Henryk Mikołaj Górecki i Krzysztof Penderecki (którego 92. urodziny przypadają 23 listopada) , rówieśnicy, zawsze byli sobie przeciwstawiani. Głównie w mediach. Robiono z nich rywali, bo dobrze się do tego nadawali, zwłaszcza że mieli odrębne spojrzenie na życie, na karierę, co dawało podstawę do różnych artystycznych spekulacji. Obaj kompozytorzy zbliżyli się znacznie do siebie pod koniec życia. Krzysztof Penderecki odwiedził Góreckiego w szpitalu przed śmiercią, aby się z nim pożegnać.
A kilka lat wcześniej, gdy krakowska AM wyróżniła Góreckiego doktoratem honoris causa Krzysztof Penderecki, mówił:
„Tym, co tak cenne w muzyce Henryka Mikołaja Góreckiego, jest nie tylko jej bogactwo form, treści, inspiracji, ale przede wszystkim głębia refleksji i uniwersalizm przesłania, w którego centrum stoi człowiek i jego wiara”.
Dziś nie ma już Henryka Mikołaja Góreckiego, nie ma także Wojciecha Kilara, który umiera w trzy lata po Góreckim.
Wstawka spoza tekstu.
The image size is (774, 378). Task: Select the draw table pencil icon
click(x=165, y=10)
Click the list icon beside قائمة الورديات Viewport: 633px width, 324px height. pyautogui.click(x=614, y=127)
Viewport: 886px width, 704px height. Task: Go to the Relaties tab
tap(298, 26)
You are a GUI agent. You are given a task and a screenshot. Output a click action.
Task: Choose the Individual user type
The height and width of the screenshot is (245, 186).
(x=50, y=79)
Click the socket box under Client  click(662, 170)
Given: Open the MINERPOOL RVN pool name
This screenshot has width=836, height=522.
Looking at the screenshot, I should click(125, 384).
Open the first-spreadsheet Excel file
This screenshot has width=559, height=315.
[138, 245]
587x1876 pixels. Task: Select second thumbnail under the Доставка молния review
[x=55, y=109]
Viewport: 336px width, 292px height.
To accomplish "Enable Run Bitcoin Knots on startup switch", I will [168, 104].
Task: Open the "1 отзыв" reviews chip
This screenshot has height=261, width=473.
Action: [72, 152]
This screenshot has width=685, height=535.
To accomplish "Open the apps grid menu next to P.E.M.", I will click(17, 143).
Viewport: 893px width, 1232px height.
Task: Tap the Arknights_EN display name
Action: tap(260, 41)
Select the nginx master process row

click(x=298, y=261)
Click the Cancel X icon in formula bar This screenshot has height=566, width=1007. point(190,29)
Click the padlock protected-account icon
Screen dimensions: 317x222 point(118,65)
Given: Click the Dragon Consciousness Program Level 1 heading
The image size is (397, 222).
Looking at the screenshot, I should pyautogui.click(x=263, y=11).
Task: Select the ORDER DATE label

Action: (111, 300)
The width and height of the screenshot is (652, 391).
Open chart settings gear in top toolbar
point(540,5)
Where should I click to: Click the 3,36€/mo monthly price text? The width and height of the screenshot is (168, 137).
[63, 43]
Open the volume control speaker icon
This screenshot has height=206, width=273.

Nie ma już Krzysztofa Pendereckiego, który odchodzi 2020 roku, a od 31 października nie ma już Elżbiety Pendereckiej. Skończyła się pewna epoka. Pozostali ci, którzy z nimi pracowali i którym teraz przypadła rola dźwigania tej pamięci i kontynuowania dzieła.
Pamiętajmy zatem o wszystkich, a szczególnie teraz o Henryku Mikołaju Góreckim, którego 15. rocznica śmierci właśnie minęła.